Conroe businessman has fond memories of downtown 1940s

Conroe’s businessman Jesse Powell still vividly remembers the day he arrived in Conroe by train.

“It was a beautiful fall day,” Powell said of that October 1943 day. A curious 10-year-old boy, he had many questions about his new home.

As the family exited the train and met the Charles Hotel, Powell saw his first palm tree outside the hotel. Growing up in Arkansas, Missouri, and Oklahoma, he knew what a palm tree was in the movies.

“Here I am a 10 year old kid and I see a big palm tree. My first reaction is ‘I’m in the tropics,’ ”said longtime owner of Conroe Funeral Directors.

His father’s work at Conroe Airport during WWII brought the family to town. At the time it was an American naval station. It also puzzled young Powell as to why there would be a naval station so far inland.

The family had their first Conroe meal at a cafe on Y de Collins and Frazier streets before settling in their new town.

During Powell’s pre-teens and teens, the downtown area was a great source of wonder and entertainment for him and his friends.

“You probably only had 4,000 people in town at the time,” he said. He remembered that there were about four or five doctors in town and yet the square had four pharmacies.

Also something that seems difficult to understand today, in the 1940s the square was not yet fully built. He described a gravel business that existed along the North Thompson portion and a vacant area where the old JCPenney’s now stands at the corner of Simonton and North Thompson streets.

For being such a small town, Conroe had three theaters in the 1940s and 1950s – the Crighton Theater on Main Street, the Liberty Theater across from the Crighton, and another theater for black customers around the corner from the Everett Hardware store. Powell couldn’t remember the name of this theater.

And there was a lot of character in the Crighton and Liberty Theaters.

The Crighton was air conditioned and had comfortable cloth seats. There were also the “first shows” of movies where tickets cost 40 cents for adults and 9 cents for children – 9 cents because they didn’t have to pay tax on anything less than 9 cents. cents, Powell explained.

The better-off were the customers of the Crighton, while the less well-off waited about a month until the same film was shown at the Liberty Theater in a “second broadcast” for less than 25 cents.

The Liberty Theater was smaller, had no air conditioning, and had wooden seats.

Powell found it odd that the Liberty Theater only sold popcorn. Those looking for other refreshments would head next to Creamland for their sodas and candy. Creamland was another hangout for daytime teens with a jukebox, milkshakes, and ice cream.

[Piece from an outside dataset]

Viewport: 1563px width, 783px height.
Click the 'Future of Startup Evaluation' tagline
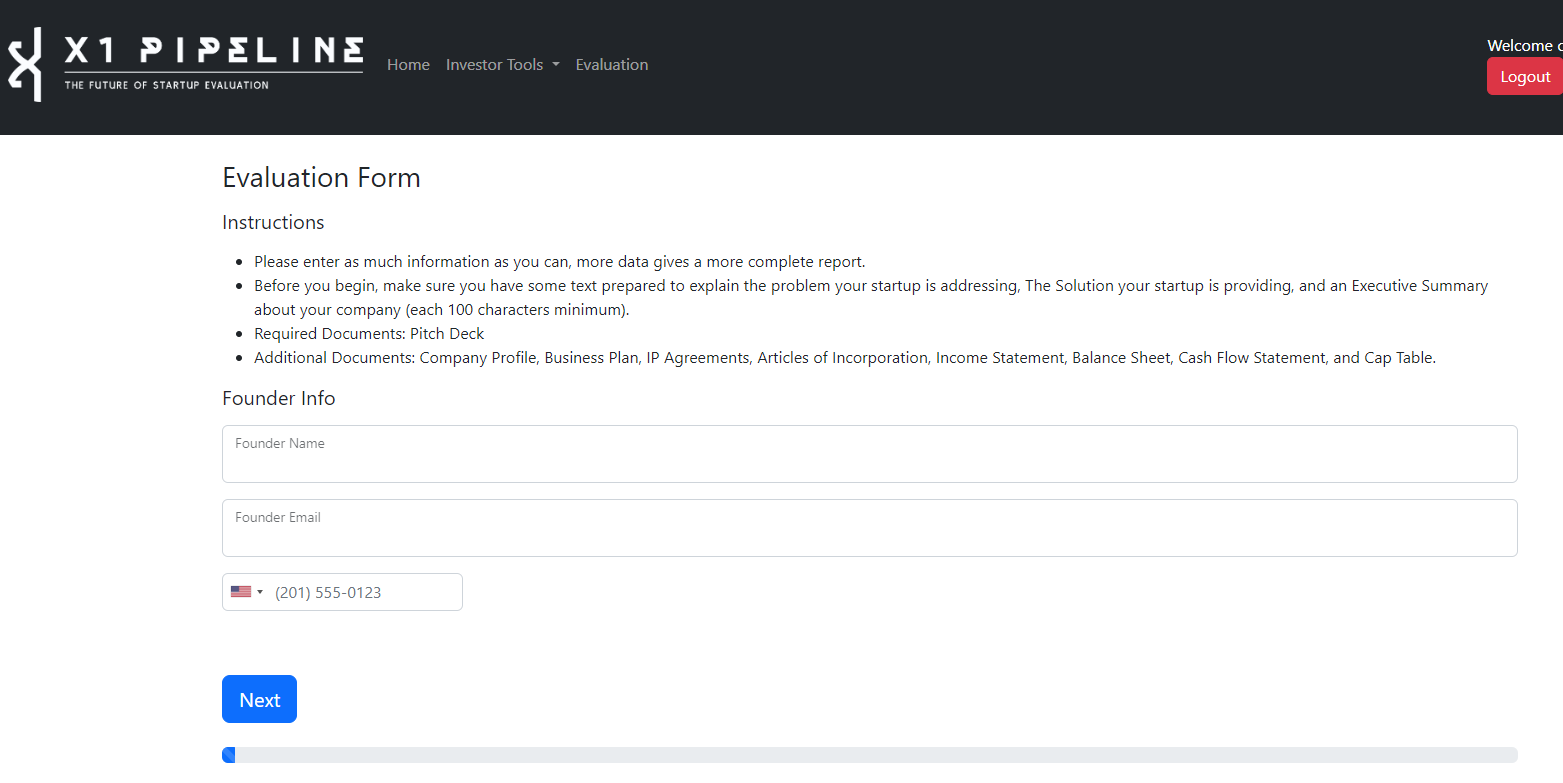point(167,85)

The Crighton and Liberty theaters were owned by the Jefferson Amusement Company of Beaumont. OC Horton was the director of the theater.

Other favorites from his childhood were “Hamburger Joe” Bernadino’s Cafe and Pool Barbershop where a boy could have his hair cut for 25 cents.

He also spent a lot of time at the Paul Green Community Center or the Paul Green Pool Hall.

He described Green as a little Jewish man who lived at the State Hotel on Collins Street. He proudly displayed his son’s military photo on the wall and felt college banners adorned the walls.

“It was a family place where no beer or alcohol was sold and no gambling was allowed,” he said. The words “Grand Leader” – in reference to a previous store – appeared in a small black and white tile at the entrance.

Powell’s family left Conroe before his freshman year in high school.

As the Conroe Tiger’s quarterback, he convinced his parents to let him stay and complete his education at Conroe.

He moved into a room at the McGee Hotel on Pacific Street in Collins. Mrs. McGee and her twin sons have become like family to him.

He described Ms. McGee as an industrious and enterprising woman. Not only did she run the McGee Hotel, but she also worked for Albert Johnson, who owned a laundry business and later opened the Jewell Ice House (now Pacific Yard House).

Powell then graduated from Conroe High in 1951 and then enrolled at Texas A&M University.

He then transferred to Baylor University before enlisting in the United States Army.

In 1956 he returned to Conroe and went to work for Rigby Owen Sr. at the Courier. He soon married Owen Sr.’s daughter, Sandra.

“It was a very exciting time to be in the newspaper business,” he said. Thanks to Owen Sr.’s innovation, The Courier went from a heat press to an offset method. He said the movement has done wonders for the quality of the picture.

Powell remained in the newspaper business for about 15 years before saying he was exhausted by deadlines.

He went on to own a movie theater and later the Conroe Hotel at Frazier Street and Texas 105.

Having become restless in retirement, he entered the funeral industry about 25 years ago and opened Conroe Funeral Directors with his wife, Sandra, and their children, Clay and Stephanie.